StreamingCervix · 06/12/2022 11:04

For me the biggest thing that’s put me off flats generally is service charges, as well as the leasehold/freehold issues.

a lot of friends have been hit with the cladding issues that mean the property is more or less unsaleable, or being given massive service charges to fund the update to cladding, £10/20k each kind of money.

MillyMollyManky · 06/12/2022 11:05

I have completely misread the OP and thought you were moving back to London. Please ignore the irrelevant bits!

OnlyFoolsnMothers · 06/12/2022 11:06

StreamingCervix · 06/12/2022 11:04

For me the biggest thing that’s put me off flats generally is service charges, as well as the leasehold/freehold issues.

a lot of friends have been hit with the cladding issues that mean the property is more or less unsaleable, or being given massive service charges to fund the update to cladding, £10/20k each kind of money.

100% this- my aunt was hit with a £15k refurb contribution to the refurb of her block- a 6 flat, two story, no gardens, no lift block. Its awful!

socialmedia23 · 06/12/2022 11:09

StreamingCervix · 06/12/2022 11:04

For me the biggest thing that’s put me off flats generally is service charges, as well as the leasehold/freehold issues.

a lot of friends have been hit with the cladding issues that mean the property is more or less unsaleable, or being given massive service charges to fund the update to cladding, £10/20k each kind of money.

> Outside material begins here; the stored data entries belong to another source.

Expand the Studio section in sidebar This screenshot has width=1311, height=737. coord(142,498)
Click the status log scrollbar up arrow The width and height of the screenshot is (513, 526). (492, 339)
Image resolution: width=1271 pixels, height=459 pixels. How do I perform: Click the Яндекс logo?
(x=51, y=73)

It really depends on the area. in my area of north london, the areas in good school catchments mainly have period housing stock i.e. pre war flats. So they are not flashy or available on help to buy. Many don't have en-suites. But unaffected by cladding as this did not even exist when it was built in the 1930s; 3 flats in my area have just sold. Many older flats have share of freehold as they have been privately owned for such a long time.

Its why the cladding crisis disproportionately hit people on lower incomes as most of the new build housing stock were built in up and coming areas (code word for formerly deprived). however young people with significant family support or good incomes are much more likely to buy in established areas(which comparatively have fewer new flats and the flats they do have are ultra high end or aimed at downsizers)

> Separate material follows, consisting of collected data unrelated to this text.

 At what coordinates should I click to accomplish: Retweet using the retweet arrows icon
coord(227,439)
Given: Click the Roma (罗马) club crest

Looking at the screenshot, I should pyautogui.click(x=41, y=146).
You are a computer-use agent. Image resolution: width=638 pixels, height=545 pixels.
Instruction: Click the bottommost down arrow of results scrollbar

Thepotdog · 06/12/2022 11:09

@socialmedia23 that’s what DH and I keep saying to each other, if we were still in London we’d 100% still be in a flat.

Flat is 1st and 2nd floor, so nobody above us.
I’ve added photos of the roof terrace, it looks quite secure and could always fence around the railings. I imagine big enough for a paddling pool.
2 big parks within a 10 minute walk so not having a big garden doesn’t really bother me.

We definitely could wait and see how things go but part of me thinks if we have the baby here we’ll then be used to the baby in a house, whereas we won’t know at difference if we go now.

everyone’s insight is so helpful, lots of things we hadn’t thought about.

To think about moving from a house into a flat?
To think about moving from a house into a flat?
OP posts:
Andsoforth · 06/12/2022 11:13

Think about the things you do day in day out and how living in a flat will impact them. Something like hauling in the shopping, with a baby in a sling or a toddler at your feet, could really wear you down. That’s just the example that comes to mind for me. But I’m sure there are quite a few daily or weekly jobs that will be impacted negatively and positively.

My experience was that an invisible community opened up when I had a baby, and there was a lot more going on than I’d realised. Take a look at both communities and see which has most small children. It’s extremely isolating to be the only mother in a group of young,vibrant single people.

Nothing would persuade me to live in a home that can only be accessed by steps. Internally there’s always the option of a stair lift, it just sleeping downstairs but just a simple ankle strain would be a nightmare.

RandomMess · 06/12/2022 11:14

I would look for a 2 bed house over a flat tbh. I agree that babies somewhere you already feel very isolated isn't good.

When babies come along though you have the possibility of making social connections/Mum friends through the DC.

I guess what happens if getting pregnant takes a long time? How long can you cope with the current situation?

parietal · 06/12/2022 11:15

the flat sounds like a good option, go for it.